Marty, if your engine 'ran fine' on the OS #8 then just stay with it. The OS #8 is a med-hot temperature range plug.
The best way to see if your engine needs a different plug is to see what happens when you remove the power from the plug after the engine is started and running. If the engine is running OK with power supplied, but the rpm sags when power is removed, then the plus is not hot enough. As a rule of thumb, low nitro fuels (and I would consider 8% low nitro) need a hot plug. The OS A3 (A6) is a hot plug.
Due to cost, Brodak sells Fireball plugs for $5 and I have used them with no issues. Fireball makes a hot and medium-hot (what they call standard) plugs.
Also, for a CL engine application, I don't use a plug with an idle bar.
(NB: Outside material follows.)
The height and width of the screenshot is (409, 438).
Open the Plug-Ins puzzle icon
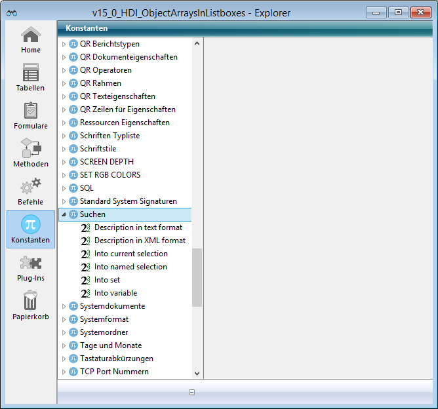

Idle bar plugs are intended for RC engines with carburetors where the engine speed is varied. The 'idle' bar is just as stated. Helps keeps fuel off the plug element at idle conditions. Not needed for full speed CL application.
I don't have any insight as to whether the situation with glow plugs will get any better or not. I have a pretty good supply and I'm always keeping my eyes peeled just in case I run across something.
Colin McRae said;
"Also, for a CL engine application, I don't use a plug with an idle bar. Idle bar plugs are intended for RC engines with carburetors where the engine speed is varied. The 'idle' bar is just as stated. Helps keeps fuel off the plug element at idle conditions. Not needed for full speed CL application. "
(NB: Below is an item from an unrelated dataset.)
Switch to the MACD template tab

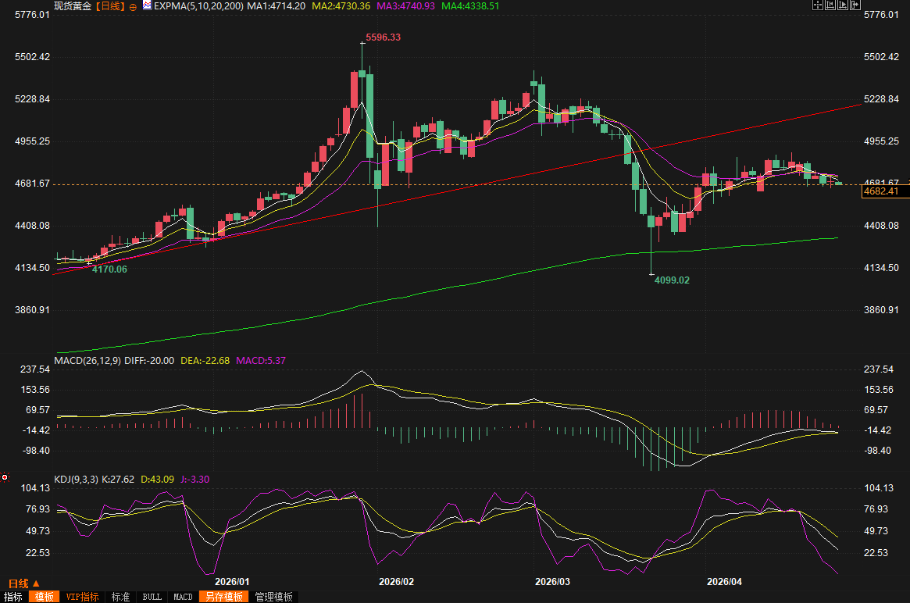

Some of us use idle bar plugs for a reason. It acts as a barrier to protect the element against debris getting into that chamber and distorting, damaging or shorting the element. It also give carbon a place to form instead of inside the chamber or covering it up as it accumulated. If you fly ringed engines or have any appreciable amount of castor oil in your fuel, it will make carbon when it runs and it will build up where ever it can stick to. I have seen plugs that have been in an engine so long that the opening under the idle bar gets covered up and the engine starts running rough, but the engine would still run. This is usually a gradual process. If the idle bar wasn't there , it would accumulate right over the element in less time. It may chose to quit or really fall of at a bad time, like right before the model reaches the top of the wingover or just as you are finishing the clover!!
In R/C, fuel still needs to reach the element at all times. That is how a glow engine works, a catalytic reaction between the methanol and the metal the coil is made from. Have you even had an engine start without warning before you attached the battery? Happens all the time if conditions are right.